* **INSTRUCTIONS FOR THE TASK**: On every line of the listing, check for "Open"; copy the lines that have it.

* **RECORDS TO PROCESS**:

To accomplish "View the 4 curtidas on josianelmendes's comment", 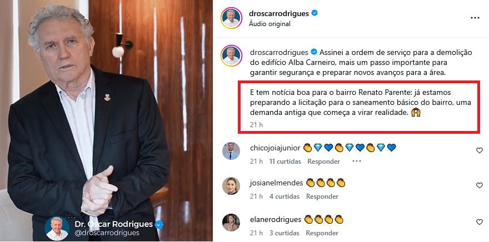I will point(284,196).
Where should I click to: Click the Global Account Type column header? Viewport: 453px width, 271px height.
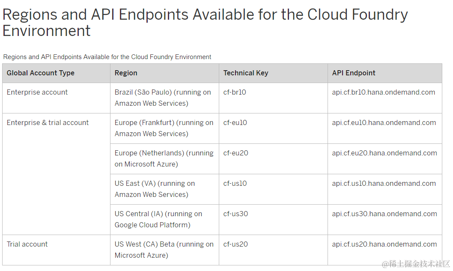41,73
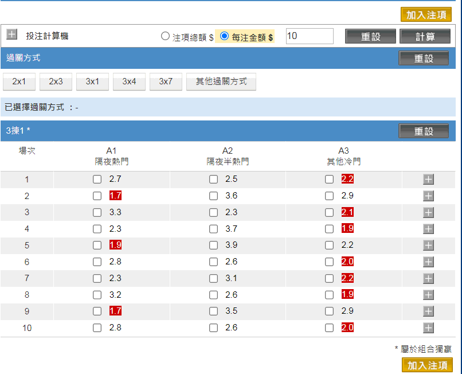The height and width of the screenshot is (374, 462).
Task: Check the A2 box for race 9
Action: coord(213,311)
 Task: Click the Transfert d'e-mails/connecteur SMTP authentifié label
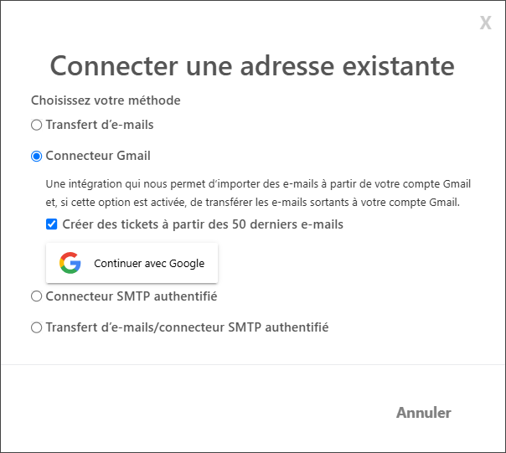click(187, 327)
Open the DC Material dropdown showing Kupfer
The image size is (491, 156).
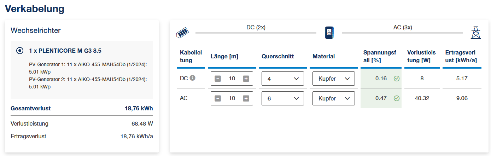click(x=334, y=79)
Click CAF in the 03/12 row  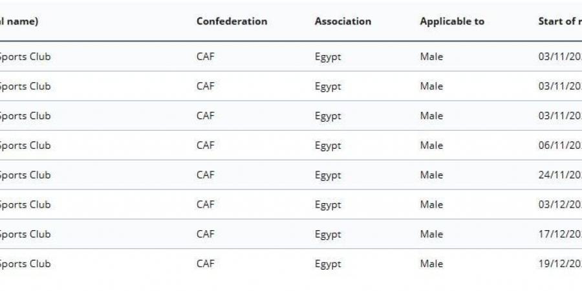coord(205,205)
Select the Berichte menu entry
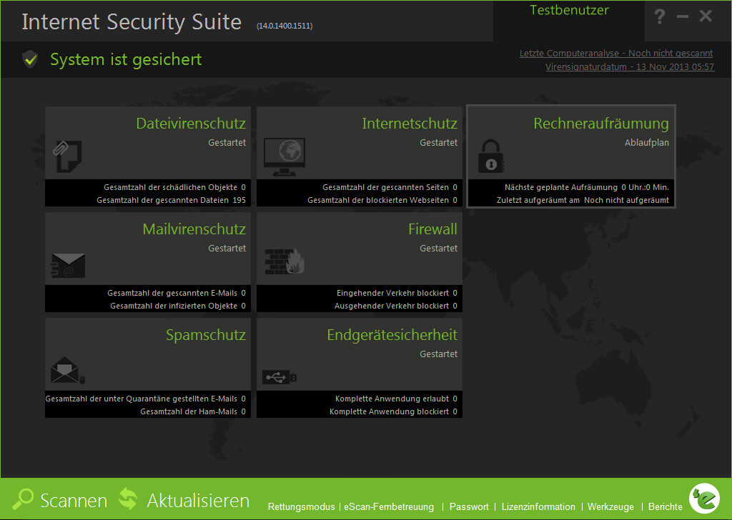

...

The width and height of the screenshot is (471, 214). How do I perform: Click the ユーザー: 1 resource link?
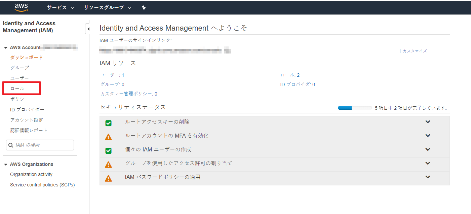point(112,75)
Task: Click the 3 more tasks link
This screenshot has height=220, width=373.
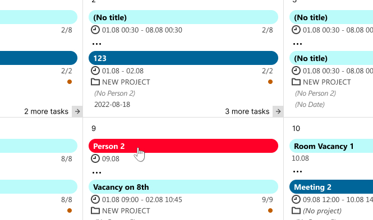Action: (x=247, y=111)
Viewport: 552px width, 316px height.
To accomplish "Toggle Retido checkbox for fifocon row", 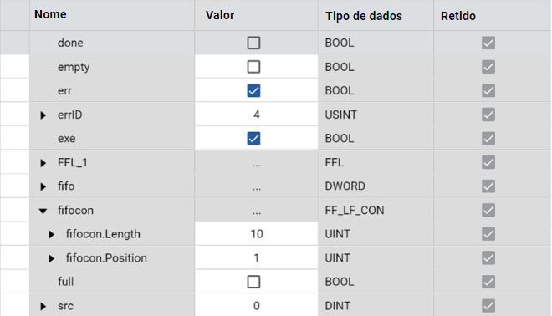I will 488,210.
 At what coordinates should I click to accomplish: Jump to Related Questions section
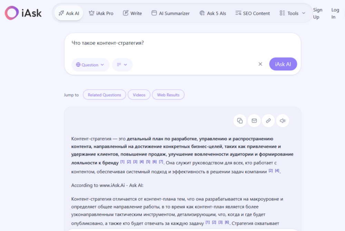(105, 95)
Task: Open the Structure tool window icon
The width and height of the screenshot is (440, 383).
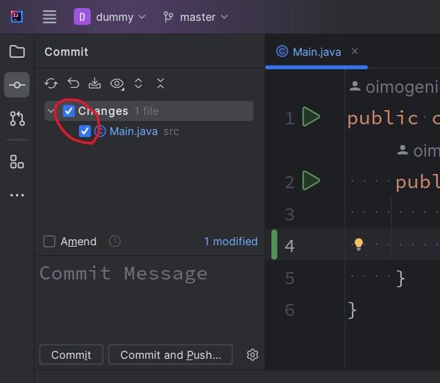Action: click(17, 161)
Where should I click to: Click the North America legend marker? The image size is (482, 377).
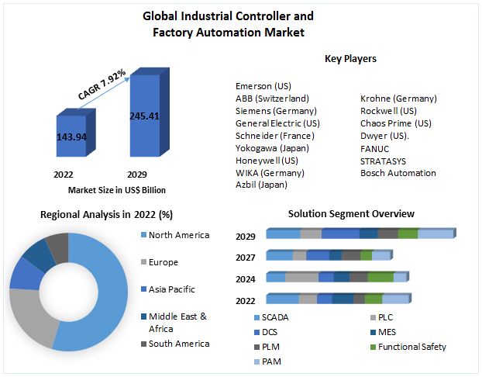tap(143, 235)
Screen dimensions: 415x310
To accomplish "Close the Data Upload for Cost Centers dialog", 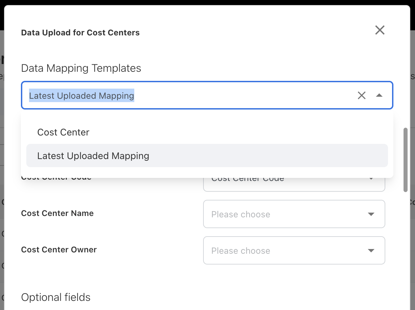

* **RESPONSE AREA**:
Open the DC Material dropdown showing Kupfer
Task: Open the Structure tool window icon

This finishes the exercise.